> BRIEF: Wherever a line in the material contains the word "Nasz", copy that line.

> DATA RECORDS:
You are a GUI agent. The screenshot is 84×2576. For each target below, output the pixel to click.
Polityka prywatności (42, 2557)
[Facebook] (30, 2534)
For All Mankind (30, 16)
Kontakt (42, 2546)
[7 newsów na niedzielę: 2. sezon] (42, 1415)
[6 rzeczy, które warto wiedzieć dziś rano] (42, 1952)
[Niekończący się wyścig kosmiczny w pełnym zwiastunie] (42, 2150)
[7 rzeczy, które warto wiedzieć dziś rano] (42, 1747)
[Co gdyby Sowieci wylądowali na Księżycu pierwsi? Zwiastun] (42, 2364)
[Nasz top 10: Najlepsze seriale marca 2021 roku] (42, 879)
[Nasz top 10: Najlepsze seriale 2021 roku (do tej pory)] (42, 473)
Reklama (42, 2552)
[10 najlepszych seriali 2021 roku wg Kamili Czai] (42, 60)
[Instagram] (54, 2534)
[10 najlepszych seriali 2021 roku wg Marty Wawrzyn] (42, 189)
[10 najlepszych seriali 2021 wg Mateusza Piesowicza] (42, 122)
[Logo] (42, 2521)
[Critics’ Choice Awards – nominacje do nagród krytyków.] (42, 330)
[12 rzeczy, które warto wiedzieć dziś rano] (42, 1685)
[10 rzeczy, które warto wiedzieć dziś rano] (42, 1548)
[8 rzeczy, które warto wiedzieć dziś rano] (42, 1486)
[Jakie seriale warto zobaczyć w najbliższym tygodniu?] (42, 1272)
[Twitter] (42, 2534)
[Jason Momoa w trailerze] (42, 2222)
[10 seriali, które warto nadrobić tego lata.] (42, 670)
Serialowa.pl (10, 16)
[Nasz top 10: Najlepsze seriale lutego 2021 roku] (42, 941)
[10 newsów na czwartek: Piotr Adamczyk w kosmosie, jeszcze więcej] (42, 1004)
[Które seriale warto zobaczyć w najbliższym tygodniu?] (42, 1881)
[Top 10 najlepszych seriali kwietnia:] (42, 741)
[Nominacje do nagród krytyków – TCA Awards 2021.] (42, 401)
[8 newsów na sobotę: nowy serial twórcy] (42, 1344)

==

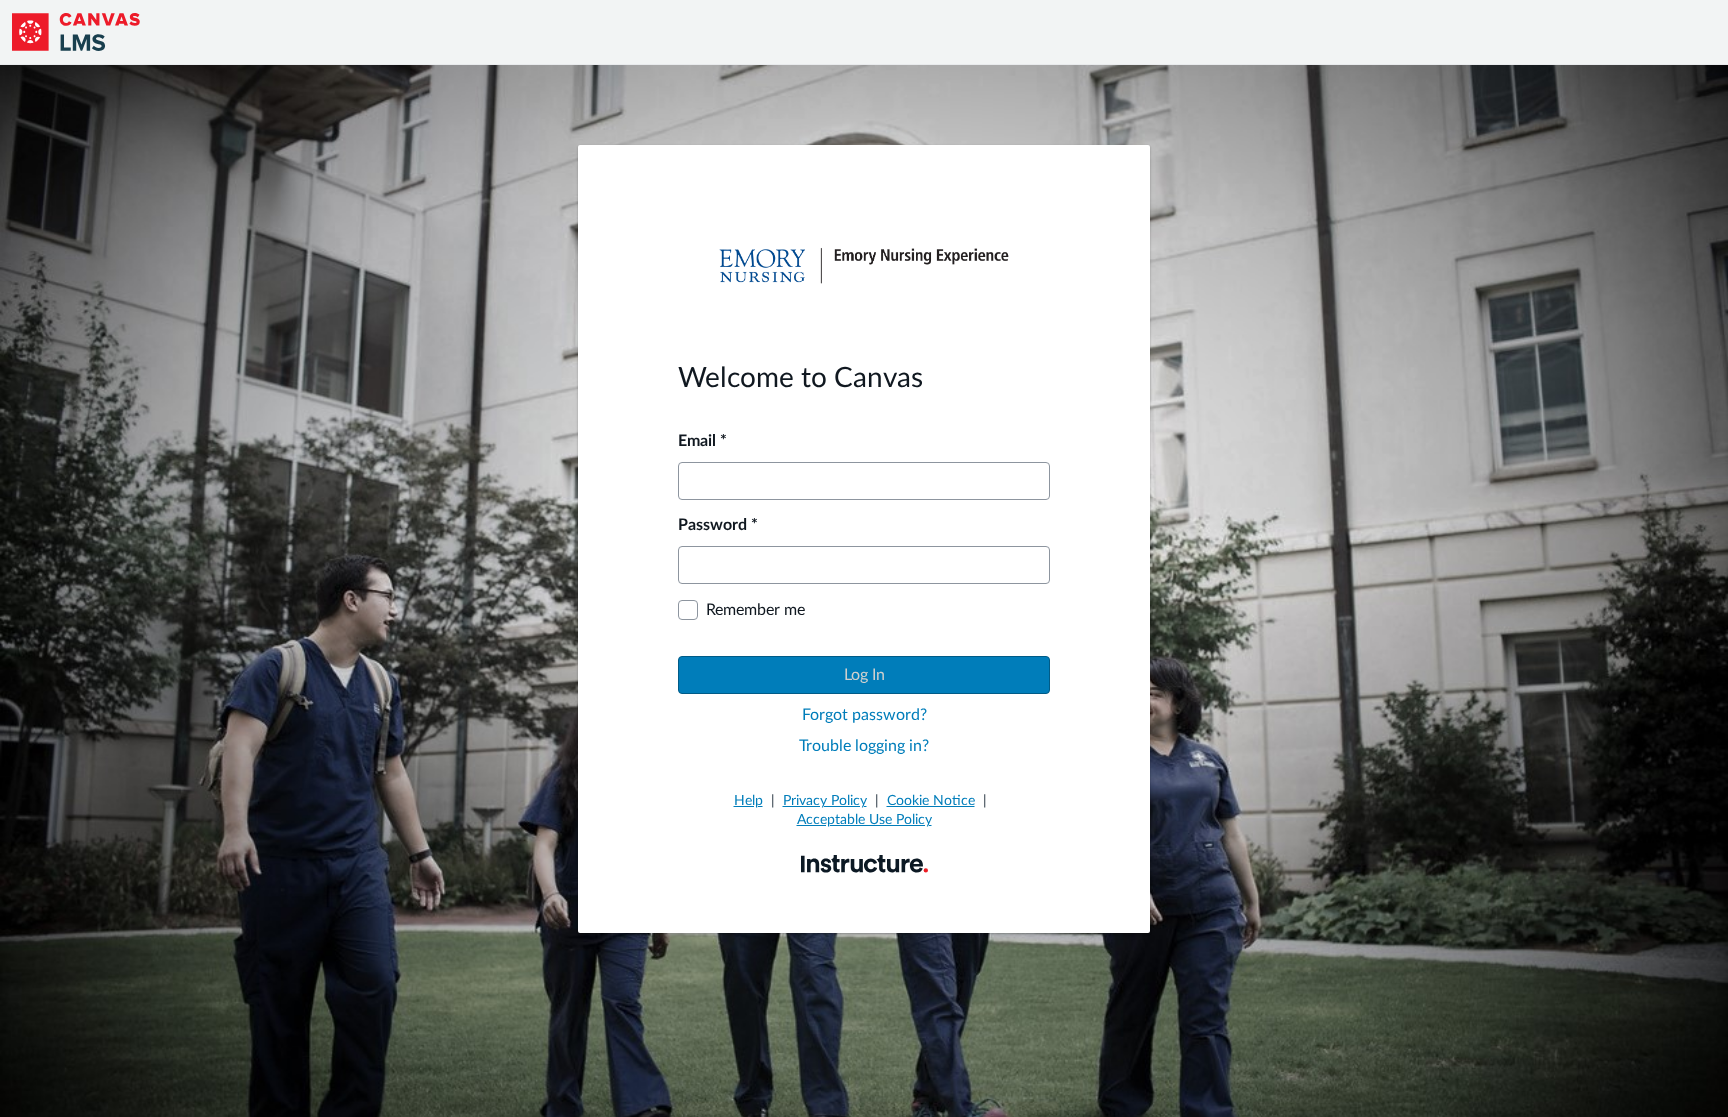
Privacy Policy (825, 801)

---

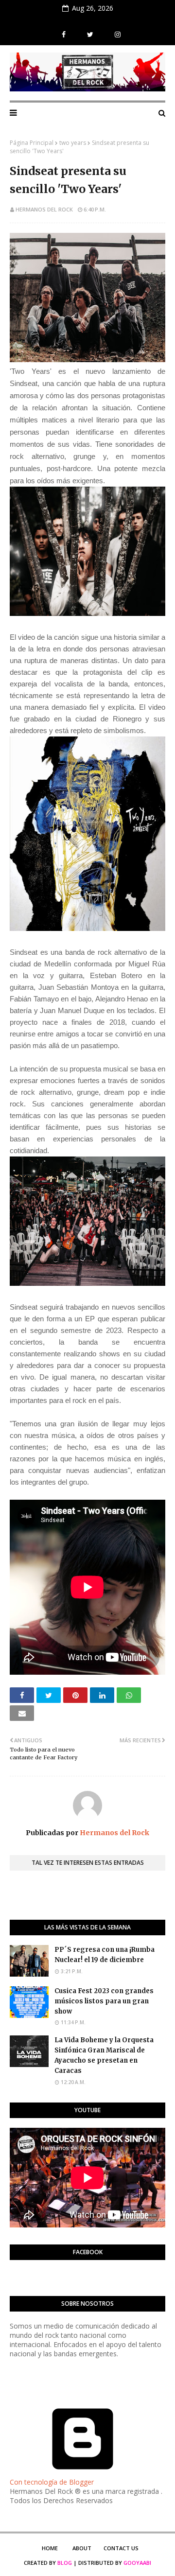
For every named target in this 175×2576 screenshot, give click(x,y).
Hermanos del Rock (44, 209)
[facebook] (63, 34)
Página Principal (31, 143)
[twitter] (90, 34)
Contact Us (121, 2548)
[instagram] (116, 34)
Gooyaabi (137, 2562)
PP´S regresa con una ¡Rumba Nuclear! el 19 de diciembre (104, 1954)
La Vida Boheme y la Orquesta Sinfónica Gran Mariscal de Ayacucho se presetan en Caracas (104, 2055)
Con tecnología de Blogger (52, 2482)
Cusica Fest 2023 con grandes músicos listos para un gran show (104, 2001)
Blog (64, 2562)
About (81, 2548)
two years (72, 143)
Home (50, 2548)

> ANSWER SPACE:
[Nasz top 10: Najlepsze seriale marca 2021 roku] (42, 879)
[Nasz top 10: Najlepsze seriale 2021 roku (do tej pory)] (42, 473)
[Nasz top 10: Najlepsze seriale lutego 2021 roku] (42, 941)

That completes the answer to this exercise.